それから、部屋の奥から、映画の殺人鬼のメイクをした、美弥子が、…姿を見せた。


萱島:「なんや、もう、ばれてもうたん?」

藤森:「美弥子! アンタもグルなの?」


萱島:「うっ、…」


私の本気の、がん泣きに、美弥子が、怯んで、ドアの向こう側に、姿を隠す。



関目:「萱島からの報告に基づいて、お前が以前の記憶を取り戻した事を、知ったのだ。」





つまり、こういう事らしい。


あの日、私はマタマタの怪獣に食べられて、其の儘、魔法陣の裏側に消えた。

次の日、何事も無かったかの様に自宅から登校した私は、夏休み直後からコッチの記憶が曖昧で、ただ、毎日「討論大会」係として学校の図書室に来ていた事以外、覚えていなかったらしい。


あの、ゴスロリ魔法少女は、まず最初に、夏休み前日までの記憶と意識を持った「私」を再生したらしい。

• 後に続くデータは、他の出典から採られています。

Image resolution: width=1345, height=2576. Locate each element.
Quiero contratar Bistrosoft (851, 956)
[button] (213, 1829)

それからその後、男の子の悪魔の欠片と、ヒエログラフの呪いと、可能性のスープと人類滅亡後の異世界までの記憶を、追加、インストールした、と言う事らしい。


記憶の再インストール完了までに約一週間、

その間、美弥子は、毎日夕方、私をファーストフードに呼び出して、他愛もない話を繰り返しながら、記憶の再現状況をチェックしていた、と言う事らしい。

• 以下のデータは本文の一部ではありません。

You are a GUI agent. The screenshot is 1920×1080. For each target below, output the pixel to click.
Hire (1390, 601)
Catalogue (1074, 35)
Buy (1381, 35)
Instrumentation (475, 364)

そして昨日の夕方、とうとう私は全ての記憶を取戻し、美弥子からその報告を受けた茜が、急遽「お帰りなさいパーティ」を企画するに至った、と、


つまり、そういう事らしい。



藤森:「ところで、あのゴスロリっ子は、一体何なの?」

関目:「聞くな、…考えたくもない。」


関目が、本当に手に負えない、と言う苦い顔で、…舌を渋る。



三条:「御姉様、ご機嫌直して、…ねっ、お願い~!」


良い匂いの茜にモミクチャにされて、まあ、…イヤな気はしない。



藤森:「もう、…しょうがないなぁ、」


萱島:「それで、パーティは、するんかな? もう、アノ子、七面鳥、…食べてんねんけど、」

三条:「涼子御姉様! まだ駄目〜!」


茜が、すっ飛んで行って、

何だか、忌々しい苦笑いで、関目が、私の事を見詰めている。



関目:「まあ、無事で、…良かったな。」


この変態野郎、私はまだ、…許してないんだからね、


藤森:「当たり前でしょう? アンタに倍返しする迄は、死後の世界からだって戻ってくるわよ!」










さて、…以上が私の体験した、高校一年生の夏休みの出来事の一部である。

一生の間に、これ以上恥ずかしい、恐ろしい目に遭う事はもう無いだろう、…って、この時は思ってた。